Dès l’ouverture des portes , une marée humaine se bouscule pour envahir salles et amphis ou va se dérouler la première épreuve….les meilleures places sont prises d’assaut et très vite occupées , les moins débrouillards partent d’emblée avec un lourd handicap , surtout pour une discipline comme le dessin de plâtre , un buste posé sur son piédestal au milieu de la salle….tout autour , cartons et papiers sur chevalets , les concurrents s’agglutinent essayant de se placer au plus près possible du sujet à dessiner.
A ce jeu là , je ne suis pas le plus fort , avec O. , nous nous retrouvons exclus en périphérie de la meute , très loin du modèle , à tel point qu’il nous faudrait des jumelles pour apercevoir le modèle , qui plus est pratiquement entièrement masqué par une forêts de nuques et chevalets , pour distinguer vaguement quelque chose , hormis les premiers rangs ,tout le monde travaille debout.
O. , c’est mon copain marocain de l’Atelier Penninghen , le surdoué….il y a peu de temps , il potassait seul des bouquins en gardant des chèvres dans le Rif….il à eu son bac à 15 ans avec mention très bien….aujourd’hui il poursuit sa trajectoire grâce à une bourse de son gouvernement…… Cela s’annonce mal , nous n’aurons d’autre solution que copier du mieux que l’on pourra les dessins de nos voisins, si eux-mêmes parviennent à voir quelque chose , ce que je m’apprête à faire , misant tout sur une technique sans faille assimilée par des heures et des heures d’entraînement intensif .

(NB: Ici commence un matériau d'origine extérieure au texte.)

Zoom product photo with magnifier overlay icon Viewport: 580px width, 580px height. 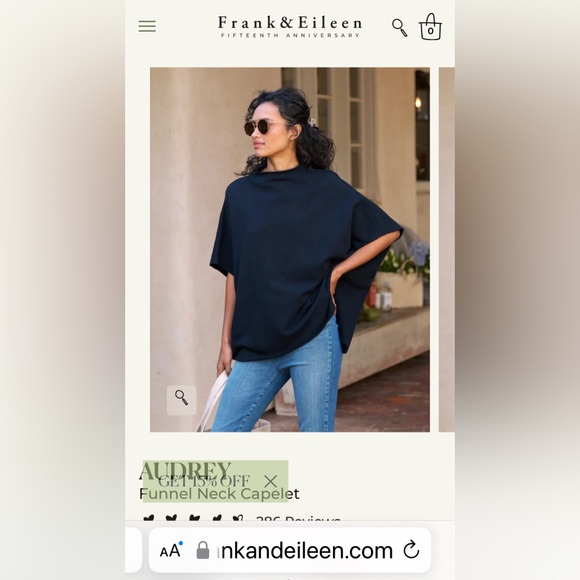(x=181, y=400)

O. m’attrape le bras au moment où je m’apprête à tracer le premier trait…-Attend !!...ne nous précipitons pas….réfléchissons un peu….nous sommes quinze cent , la plupart possèdent une technique au moins égale sinon supérieure à la nôtre , le jury va avoir du mal à différencier les meilleurs , il faut trouver un moyen de se faire remarquer si l’on veut avoir une chance de surnager au-dessus du lot.-
Au lieu de s’atteler à la tâche , tranquillement , nous nous mettons à déambuler parmi les chevalets en examinant d’un œil attentif le labeur de nos confrères ;
-Tu vois c’est ce que je disais , tout le monde fait la même chose , à nous de trouver une idée pour faire autrement !-.
Nous regagnons notre place , face à notre feuille désespérément blanche , je le regarde , interrogatif , il a le visage crispé dans une intense réflexion , soudain , son œil s’allume , dans un large sourire il s’écrie : -J’ai trouvé….fais comme moi , oublions tout ce que l’on nous a appris , pendant un an nous avons travaillé les ombres , on va faire l’inverse , on va s’occuper de la lumière !!!-.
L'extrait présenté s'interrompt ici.